Jackdaw spans three licenses; BG and five other partners in the licenses are working to put in place a pre-unit agreement ahead of a development. "We're currently going through a concept select phase: the base concept is similar to Culzean, with three platforms. But there are challenges unique to uHPHT. From the safety viewpoint, we want the maximum pressure brake to occur at the wellhead platform, and we will do this through a high integrity pressure protection system." The numerous ball valves on the platform providing protection by reducing the pressure will weigh over 10 t each, he said, using this as an instance of the high development costs that lie ahead. "The capex is high, the drilling costs are high, and you may have to factor in infill well drilling down the line. Plus, there is a degree of risk."
Nevertheless, BG sees Jackdaw and the new allowance as a good test case for the uHPHT corridor as a whole, Samuel said. "We will provide data openly, and we need to creatively explore broader solutions to kick-start developments such as this and unlock these resources." One way is through collaboration: "As part of the base case development for Jackdaw, our team approached all operators of acreage within a 25-km (15.5-mi) radius of our proposed project to explore possibilities for a joint development or a subsequent tie-in [to the new facilities]. There are a lot of stranded discoveries nearby, mainly operated by Maersk and Gaz de France E&P UK, with exciting exploration potential."
Jackdaw's future proofing scenario takes into account tie-ins, with some deck space on the platforms to add further modules. "But to maximize value we are exploring whether to go for a joint development from day 1."

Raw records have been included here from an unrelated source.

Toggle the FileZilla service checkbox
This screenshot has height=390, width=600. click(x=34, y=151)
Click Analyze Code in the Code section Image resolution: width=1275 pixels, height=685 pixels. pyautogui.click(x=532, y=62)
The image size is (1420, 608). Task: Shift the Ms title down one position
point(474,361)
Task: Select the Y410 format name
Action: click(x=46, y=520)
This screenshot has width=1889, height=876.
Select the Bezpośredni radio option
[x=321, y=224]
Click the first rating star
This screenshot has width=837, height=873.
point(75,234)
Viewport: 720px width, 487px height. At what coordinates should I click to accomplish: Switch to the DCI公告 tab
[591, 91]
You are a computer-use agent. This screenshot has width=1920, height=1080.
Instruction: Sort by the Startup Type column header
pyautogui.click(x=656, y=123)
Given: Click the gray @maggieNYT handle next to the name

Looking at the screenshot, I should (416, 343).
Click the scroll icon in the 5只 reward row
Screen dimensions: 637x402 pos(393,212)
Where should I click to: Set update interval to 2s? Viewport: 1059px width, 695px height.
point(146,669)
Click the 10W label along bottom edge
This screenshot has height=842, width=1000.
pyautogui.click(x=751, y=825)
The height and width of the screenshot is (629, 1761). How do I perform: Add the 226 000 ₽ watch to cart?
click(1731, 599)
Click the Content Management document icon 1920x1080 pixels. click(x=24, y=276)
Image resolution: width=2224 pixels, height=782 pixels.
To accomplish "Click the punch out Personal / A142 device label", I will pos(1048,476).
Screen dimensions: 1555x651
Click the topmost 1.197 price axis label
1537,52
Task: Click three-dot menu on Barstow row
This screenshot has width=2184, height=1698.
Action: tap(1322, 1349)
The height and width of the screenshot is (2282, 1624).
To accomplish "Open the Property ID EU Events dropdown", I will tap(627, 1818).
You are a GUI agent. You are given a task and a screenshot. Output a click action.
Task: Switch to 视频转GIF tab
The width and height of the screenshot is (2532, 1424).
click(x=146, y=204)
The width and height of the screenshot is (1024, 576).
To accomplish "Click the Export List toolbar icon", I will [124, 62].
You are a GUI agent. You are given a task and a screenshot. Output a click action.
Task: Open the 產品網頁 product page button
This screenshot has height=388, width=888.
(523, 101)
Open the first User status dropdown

To the south-east of Jackdaw BG operates the Invincible prospect. "We expect to find the same Joanne Triassic sandstone reservoir that is so productive in the J Area. To the north and south there is high-quality Jurassic rich clay. There is a range of resources with all these structures but the mid-case potential appears to be 60MMboe. However, right now these prospects are not economic to drill, even though there are enough to potentially make a difference. Our challenge is to find a way to make them economic, get them to be part of a base development and accelerate exploration. In this area we think that putting in new infrastructure is the way forward – this area could supply up to 10% of the UK's gas, and these fields tend to have a long life."